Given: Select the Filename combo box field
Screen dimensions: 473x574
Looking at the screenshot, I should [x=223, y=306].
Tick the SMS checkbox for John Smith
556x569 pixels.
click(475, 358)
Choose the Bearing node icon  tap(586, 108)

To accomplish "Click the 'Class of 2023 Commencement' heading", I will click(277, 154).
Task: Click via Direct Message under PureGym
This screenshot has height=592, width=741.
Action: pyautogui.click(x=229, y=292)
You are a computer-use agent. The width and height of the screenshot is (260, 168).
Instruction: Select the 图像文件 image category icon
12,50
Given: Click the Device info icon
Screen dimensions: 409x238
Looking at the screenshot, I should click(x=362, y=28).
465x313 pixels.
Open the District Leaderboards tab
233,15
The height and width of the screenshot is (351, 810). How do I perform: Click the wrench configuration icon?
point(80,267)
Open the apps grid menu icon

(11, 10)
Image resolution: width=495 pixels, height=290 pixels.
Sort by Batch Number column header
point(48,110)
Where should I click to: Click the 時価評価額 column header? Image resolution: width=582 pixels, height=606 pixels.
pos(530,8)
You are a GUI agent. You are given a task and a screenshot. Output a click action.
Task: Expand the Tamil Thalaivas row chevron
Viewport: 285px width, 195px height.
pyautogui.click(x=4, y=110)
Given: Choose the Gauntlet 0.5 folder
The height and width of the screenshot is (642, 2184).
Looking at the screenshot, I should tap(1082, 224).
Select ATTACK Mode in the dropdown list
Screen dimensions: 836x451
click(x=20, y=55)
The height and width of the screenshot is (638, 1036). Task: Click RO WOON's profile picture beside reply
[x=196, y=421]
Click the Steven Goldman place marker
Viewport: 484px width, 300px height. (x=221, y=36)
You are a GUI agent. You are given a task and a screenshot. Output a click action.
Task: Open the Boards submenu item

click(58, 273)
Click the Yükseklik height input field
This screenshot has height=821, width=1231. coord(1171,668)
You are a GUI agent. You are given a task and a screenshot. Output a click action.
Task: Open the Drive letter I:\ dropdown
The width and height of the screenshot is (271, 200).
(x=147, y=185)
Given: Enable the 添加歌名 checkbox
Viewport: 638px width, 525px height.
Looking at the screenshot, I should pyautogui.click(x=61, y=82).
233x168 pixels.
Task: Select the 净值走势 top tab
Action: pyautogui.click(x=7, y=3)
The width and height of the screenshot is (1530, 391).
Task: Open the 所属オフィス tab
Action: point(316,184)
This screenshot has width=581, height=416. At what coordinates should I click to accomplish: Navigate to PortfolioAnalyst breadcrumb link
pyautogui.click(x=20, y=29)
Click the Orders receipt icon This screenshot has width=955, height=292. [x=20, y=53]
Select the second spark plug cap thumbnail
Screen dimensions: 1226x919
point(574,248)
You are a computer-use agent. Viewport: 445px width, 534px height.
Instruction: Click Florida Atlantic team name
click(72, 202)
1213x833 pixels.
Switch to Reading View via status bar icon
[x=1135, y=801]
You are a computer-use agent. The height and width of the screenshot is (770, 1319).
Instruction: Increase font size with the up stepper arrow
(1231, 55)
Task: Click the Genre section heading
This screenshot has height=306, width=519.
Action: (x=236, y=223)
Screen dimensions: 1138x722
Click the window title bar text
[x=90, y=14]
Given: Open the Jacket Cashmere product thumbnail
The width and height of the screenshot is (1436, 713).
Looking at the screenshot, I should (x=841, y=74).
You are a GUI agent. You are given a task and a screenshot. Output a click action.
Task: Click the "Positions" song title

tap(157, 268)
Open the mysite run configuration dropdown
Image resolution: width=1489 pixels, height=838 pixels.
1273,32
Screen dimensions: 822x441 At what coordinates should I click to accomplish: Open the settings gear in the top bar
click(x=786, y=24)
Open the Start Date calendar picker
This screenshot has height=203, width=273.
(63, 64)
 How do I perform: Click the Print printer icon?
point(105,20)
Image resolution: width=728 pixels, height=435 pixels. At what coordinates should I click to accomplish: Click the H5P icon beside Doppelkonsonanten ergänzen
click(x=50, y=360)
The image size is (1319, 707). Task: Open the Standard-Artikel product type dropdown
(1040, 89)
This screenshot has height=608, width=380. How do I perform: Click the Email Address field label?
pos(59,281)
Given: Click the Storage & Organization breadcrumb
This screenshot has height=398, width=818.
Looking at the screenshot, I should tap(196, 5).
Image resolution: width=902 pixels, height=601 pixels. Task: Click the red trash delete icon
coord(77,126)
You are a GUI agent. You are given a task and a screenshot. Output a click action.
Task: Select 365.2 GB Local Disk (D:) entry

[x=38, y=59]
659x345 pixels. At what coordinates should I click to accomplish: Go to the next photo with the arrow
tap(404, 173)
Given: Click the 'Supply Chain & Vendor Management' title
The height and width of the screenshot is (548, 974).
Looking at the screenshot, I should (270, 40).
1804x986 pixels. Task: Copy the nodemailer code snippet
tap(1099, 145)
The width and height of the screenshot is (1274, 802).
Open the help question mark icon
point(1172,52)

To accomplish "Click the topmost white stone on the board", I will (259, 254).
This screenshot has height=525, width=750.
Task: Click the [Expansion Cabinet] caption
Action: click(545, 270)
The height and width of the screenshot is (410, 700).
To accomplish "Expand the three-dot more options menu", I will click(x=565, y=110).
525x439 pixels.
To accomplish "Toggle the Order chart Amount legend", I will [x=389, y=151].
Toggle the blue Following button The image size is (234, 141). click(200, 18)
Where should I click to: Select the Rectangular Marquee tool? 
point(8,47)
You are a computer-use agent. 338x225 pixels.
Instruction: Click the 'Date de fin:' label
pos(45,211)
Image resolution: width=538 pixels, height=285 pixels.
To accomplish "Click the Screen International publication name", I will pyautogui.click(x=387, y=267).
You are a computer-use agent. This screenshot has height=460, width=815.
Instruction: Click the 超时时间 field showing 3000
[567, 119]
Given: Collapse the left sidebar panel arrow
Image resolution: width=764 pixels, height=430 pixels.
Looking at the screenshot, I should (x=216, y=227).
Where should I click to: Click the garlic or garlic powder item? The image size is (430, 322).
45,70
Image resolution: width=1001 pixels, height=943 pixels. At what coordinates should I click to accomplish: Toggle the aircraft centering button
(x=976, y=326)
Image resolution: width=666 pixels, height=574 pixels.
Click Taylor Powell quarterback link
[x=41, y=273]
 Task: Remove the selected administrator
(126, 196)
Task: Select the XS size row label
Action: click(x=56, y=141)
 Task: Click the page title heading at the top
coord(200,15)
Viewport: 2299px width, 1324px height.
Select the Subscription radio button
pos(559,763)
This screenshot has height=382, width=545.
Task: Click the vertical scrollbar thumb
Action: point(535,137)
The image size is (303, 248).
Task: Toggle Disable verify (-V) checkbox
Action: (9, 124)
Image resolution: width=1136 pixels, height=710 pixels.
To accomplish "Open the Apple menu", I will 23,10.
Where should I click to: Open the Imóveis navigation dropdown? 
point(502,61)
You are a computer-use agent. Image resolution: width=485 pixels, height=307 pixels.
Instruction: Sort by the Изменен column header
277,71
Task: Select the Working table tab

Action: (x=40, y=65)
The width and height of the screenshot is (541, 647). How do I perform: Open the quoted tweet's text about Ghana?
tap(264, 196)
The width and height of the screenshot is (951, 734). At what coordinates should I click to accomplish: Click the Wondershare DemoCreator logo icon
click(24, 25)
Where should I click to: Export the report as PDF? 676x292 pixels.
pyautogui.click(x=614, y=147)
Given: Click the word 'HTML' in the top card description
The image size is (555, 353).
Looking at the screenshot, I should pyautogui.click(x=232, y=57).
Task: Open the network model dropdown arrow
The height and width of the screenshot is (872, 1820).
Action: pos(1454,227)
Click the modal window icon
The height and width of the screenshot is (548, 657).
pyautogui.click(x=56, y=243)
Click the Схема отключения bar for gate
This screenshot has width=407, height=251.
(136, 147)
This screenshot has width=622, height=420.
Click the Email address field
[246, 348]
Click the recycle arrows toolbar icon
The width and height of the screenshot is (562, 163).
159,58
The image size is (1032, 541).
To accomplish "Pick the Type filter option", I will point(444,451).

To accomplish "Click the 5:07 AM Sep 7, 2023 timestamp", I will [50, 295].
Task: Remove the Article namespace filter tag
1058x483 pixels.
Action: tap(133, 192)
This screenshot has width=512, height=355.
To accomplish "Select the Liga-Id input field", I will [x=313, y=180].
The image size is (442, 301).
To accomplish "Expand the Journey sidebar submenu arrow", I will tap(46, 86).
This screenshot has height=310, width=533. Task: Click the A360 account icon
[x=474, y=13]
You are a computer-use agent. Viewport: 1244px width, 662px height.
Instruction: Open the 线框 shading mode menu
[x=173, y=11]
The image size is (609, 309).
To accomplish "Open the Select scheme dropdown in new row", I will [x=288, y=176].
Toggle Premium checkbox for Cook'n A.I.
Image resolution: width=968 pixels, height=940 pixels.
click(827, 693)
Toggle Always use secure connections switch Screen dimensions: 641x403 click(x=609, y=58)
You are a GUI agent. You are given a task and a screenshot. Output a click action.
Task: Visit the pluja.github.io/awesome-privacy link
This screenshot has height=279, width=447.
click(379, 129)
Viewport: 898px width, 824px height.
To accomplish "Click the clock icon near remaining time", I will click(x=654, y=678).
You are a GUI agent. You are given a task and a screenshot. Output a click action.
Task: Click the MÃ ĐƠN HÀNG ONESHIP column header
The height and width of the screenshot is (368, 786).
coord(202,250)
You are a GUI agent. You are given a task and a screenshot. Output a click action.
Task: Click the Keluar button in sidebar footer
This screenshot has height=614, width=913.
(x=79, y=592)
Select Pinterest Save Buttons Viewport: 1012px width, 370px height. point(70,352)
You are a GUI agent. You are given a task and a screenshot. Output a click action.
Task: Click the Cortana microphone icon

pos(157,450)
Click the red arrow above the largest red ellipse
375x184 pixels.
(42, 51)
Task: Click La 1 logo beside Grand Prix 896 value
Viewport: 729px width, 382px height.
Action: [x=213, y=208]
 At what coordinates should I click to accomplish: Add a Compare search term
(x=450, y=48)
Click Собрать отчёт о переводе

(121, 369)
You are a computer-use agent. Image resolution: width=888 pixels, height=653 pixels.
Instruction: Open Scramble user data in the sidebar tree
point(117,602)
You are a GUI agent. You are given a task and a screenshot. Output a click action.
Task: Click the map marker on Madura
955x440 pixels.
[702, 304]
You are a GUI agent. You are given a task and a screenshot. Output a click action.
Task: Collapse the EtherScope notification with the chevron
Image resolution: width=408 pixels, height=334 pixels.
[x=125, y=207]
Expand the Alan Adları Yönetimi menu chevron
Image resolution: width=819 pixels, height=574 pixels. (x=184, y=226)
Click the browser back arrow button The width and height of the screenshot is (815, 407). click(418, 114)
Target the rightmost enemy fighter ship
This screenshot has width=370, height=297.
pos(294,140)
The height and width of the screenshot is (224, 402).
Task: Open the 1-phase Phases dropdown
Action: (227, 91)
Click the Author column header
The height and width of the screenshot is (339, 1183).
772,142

» **Activity**
A count is needed of the lines in this data that contain "filter"; give the number and no other text.

» **Solution**
2